WORK TO COMPLETE ▸
a: In the text on Europe's immigration dilemma, why will keeping illegal immigrants out be hard to do in Europe? Answer in one to three sentences.
b: Update the part of the text on Europe's immigration dilemma that begins at "Europe is torn" and stops after "by case basis.", changing "asylum seekers" to "asylum applicants".

----- PASSAGE FOR REVIEW -----

The European quandary

   Europe is torn between the desire to treat illegal immigrants in a decent and human way, and the wish to keep them out.  Some countries accept large numbers of refugees and asylum seekers, especially Sweden and Germany, whereas others, such as Croatia, Czech Republic and Romania flatly refuse to accept any refugees. Poland, Slovakia and Hungary would reluctantly admit refugees on a case by case basis.

   Since it is impossible to find a common denominator for a European immigration policy, individual countries are pursuing their national interests which, in most cases, mean that governments are obeying to the xenophobic instincts of their electorate, regardless of the suffering of the (non-voting) illegals.

   Although this policy can prove quite successful in island countries, as exemplified by Japan and Australia -- it will be difficult to pursue elsewhere, especially in Europe with its thousands of miles of land and sea borders.

----- DATASET -----

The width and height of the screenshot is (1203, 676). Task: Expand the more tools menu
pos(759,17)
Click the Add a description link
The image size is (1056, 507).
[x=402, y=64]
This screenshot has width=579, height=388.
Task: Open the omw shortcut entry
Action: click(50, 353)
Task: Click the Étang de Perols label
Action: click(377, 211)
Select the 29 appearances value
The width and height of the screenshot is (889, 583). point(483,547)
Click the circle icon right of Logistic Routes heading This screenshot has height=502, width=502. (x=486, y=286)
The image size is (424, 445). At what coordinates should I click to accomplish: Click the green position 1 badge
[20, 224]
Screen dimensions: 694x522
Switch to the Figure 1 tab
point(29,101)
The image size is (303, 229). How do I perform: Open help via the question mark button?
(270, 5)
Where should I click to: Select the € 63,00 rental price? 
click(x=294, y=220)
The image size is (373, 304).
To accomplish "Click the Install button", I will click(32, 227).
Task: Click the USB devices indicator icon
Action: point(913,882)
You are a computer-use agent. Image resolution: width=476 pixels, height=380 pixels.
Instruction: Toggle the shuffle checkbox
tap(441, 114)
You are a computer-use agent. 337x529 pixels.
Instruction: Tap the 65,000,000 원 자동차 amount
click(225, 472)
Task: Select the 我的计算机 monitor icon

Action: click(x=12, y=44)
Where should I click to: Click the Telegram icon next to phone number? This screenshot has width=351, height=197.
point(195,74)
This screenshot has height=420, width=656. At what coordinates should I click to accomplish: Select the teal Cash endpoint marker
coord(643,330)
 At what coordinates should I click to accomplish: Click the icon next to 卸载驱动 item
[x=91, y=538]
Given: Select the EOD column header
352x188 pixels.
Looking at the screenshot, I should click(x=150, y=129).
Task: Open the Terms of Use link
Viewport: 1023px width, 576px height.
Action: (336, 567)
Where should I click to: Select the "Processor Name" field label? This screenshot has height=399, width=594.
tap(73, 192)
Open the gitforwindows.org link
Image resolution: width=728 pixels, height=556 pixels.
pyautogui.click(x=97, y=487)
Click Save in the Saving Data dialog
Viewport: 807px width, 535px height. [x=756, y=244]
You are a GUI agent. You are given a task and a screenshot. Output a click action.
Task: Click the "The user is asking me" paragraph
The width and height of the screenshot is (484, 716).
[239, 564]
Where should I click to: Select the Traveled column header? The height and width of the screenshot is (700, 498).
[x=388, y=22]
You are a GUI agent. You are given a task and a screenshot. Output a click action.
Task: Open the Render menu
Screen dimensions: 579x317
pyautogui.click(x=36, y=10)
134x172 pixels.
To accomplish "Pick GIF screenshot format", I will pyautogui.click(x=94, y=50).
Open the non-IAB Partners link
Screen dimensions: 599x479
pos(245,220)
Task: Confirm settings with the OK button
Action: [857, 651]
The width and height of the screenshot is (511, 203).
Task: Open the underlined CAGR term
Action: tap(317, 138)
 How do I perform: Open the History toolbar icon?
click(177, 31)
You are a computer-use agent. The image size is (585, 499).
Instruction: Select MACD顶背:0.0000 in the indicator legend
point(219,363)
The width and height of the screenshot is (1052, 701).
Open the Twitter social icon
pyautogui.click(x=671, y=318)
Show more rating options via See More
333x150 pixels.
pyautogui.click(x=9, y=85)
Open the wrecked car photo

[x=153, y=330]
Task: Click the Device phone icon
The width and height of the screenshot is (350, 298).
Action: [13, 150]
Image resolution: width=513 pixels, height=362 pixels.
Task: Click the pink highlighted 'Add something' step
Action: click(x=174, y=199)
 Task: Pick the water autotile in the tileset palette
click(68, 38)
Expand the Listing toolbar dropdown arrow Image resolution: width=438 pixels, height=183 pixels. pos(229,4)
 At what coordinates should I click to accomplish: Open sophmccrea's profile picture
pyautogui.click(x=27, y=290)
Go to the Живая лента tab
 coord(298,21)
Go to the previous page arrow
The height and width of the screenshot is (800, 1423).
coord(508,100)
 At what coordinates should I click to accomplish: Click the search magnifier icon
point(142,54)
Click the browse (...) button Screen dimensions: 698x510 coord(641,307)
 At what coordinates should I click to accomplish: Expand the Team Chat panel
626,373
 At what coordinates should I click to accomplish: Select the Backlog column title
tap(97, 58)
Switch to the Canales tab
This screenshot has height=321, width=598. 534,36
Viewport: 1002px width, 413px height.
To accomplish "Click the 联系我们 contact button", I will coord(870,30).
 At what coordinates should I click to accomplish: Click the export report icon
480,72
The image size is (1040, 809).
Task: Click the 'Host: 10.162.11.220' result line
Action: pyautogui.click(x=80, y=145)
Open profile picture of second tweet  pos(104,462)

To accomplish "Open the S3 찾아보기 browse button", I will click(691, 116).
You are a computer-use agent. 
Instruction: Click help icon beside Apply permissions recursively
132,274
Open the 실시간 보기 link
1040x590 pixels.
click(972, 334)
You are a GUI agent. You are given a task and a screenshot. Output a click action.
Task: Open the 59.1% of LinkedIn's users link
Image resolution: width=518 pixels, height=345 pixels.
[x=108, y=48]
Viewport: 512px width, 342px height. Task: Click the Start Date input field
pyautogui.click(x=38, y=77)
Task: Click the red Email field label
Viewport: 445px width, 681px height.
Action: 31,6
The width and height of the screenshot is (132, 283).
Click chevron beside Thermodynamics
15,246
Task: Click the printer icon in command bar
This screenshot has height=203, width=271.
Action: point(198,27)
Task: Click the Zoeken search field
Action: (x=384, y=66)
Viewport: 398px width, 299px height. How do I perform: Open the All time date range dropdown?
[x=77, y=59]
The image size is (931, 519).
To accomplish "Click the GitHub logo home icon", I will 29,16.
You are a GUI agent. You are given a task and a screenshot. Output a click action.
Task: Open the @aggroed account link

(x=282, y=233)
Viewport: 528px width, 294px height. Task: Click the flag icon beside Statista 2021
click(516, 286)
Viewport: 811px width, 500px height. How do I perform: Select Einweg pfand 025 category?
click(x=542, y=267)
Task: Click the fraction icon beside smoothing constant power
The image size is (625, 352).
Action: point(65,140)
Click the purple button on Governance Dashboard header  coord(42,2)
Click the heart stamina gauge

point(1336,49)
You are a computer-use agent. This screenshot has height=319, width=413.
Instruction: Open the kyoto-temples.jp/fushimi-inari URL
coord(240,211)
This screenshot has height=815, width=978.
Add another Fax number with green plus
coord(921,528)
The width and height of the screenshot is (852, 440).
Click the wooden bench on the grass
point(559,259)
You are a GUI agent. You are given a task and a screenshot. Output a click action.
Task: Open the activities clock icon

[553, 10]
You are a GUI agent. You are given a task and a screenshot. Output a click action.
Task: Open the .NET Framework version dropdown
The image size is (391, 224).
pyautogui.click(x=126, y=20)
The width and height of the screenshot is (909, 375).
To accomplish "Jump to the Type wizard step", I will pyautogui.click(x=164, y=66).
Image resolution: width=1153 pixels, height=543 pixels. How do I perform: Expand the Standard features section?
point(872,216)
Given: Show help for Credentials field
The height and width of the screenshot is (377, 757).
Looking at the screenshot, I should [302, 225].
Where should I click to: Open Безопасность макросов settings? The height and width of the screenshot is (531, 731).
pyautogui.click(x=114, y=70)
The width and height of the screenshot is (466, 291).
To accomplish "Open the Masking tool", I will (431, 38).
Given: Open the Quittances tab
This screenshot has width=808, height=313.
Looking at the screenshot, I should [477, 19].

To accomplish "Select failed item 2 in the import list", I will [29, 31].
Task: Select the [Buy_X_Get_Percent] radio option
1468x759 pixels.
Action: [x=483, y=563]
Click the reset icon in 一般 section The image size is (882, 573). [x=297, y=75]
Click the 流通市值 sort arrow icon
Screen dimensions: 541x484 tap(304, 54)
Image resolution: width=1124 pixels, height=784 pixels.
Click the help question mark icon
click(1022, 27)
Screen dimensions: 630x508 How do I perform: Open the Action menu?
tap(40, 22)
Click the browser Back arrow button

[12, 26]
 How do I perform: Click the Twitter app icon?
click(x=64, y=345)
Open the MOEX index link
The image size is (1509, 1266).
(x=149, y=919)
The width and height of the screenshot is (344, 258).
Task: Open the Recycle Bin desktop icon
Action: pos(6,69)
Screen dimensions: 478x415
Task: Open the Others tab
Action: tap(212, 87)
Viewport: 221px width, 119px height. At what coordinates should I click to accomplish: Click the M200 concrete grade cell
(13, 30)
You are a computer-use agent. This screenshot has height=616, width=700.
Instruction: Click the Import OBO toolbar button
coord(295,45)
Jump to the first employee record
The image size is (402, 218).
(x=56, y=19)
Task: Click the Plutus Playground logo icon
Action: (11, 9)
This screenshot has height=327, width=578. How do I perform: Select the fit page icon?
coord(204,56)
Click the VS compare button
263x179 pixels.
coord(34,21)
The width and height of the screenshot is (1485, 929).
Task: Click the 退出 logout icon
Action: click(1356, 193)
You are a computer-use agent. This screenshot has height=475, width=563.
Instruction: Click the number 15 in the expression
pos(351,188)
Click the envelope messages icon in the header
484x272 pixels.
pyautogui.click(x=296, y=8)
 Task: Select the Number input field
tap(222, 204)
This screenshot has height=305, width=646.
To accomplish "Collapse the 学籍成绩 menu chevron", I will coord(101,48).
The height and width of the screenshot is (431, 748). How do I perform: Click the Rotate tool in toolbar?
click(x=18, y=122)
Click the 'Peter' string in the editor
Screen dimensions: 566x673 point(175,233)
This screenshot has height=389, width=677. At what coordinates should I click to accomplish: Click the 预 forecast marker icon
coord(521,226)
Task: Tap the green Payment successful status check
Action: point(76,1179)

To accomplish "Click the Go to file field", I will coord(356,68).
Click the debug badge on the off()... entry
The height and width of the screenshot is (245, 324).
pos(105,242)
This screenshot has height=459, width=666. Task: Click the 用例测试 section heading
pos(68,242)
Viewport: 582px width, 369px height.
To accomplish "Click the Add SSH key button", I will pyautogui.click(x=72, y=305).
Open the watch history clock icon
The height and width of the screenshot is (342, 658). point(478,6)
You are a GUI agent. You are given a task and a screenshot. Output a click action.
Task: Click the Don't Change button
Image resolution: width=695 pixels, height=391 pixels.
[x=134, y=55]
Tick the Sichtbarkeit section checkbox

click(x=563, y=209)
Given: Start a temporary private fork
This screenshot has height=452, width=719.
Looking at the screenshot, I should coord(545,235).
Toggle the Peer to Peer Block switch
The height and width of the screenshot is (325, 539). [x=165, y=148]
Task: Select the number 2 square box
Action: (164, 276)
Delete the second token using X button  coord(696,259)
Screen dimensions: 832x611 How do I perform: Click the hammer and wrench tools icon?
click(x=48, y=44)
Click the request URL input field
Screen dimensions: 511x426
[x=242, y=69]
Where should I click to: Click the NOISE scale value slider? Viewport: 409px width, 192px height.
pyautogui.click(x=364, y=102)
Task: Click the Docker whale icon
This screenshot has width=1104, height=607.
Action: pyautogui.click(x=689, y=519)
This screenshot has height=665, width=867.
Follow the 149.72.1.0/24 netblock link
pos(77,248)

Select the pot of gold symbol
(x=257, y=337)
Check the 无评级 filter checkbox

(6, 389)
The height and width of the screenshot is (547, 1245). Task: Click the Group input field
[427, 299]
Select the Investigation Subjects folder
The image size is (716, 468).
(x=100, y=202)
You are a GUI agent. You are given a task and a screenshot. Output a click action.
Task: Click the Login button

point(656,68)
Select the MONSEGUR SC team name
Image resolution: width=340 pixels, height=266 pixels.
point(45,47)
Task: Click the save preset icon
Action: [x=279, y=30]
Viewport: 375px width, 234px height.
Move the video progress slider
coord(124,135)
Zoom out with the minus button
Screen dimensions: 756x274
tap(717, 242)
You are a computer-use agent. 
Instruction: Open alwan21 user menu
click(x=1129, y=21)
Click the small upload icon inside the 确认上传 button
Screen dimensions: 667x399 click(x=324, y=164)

-----

ACTIVITY ANSWERS ▸
a: Keeping illegal immigrants out will be hard in Europe because the continent has thousands of miles of land and sea borders. Island countries such as Japan and Australia can make this policy work far more easily.

b:
Europe is torn between the desire to treat illegal immigrants in a decent and human way, and the wish to keep them out.  Some countries accept large numbers of refugees and asylum applicants, especially Sweden and Germany, whereas others, such as Croatia, Czech Republic and Romania flatly refuse to accept any refugees. Poland, Slovakia and Hungary would reluctantly admit refugees on a case by case basis.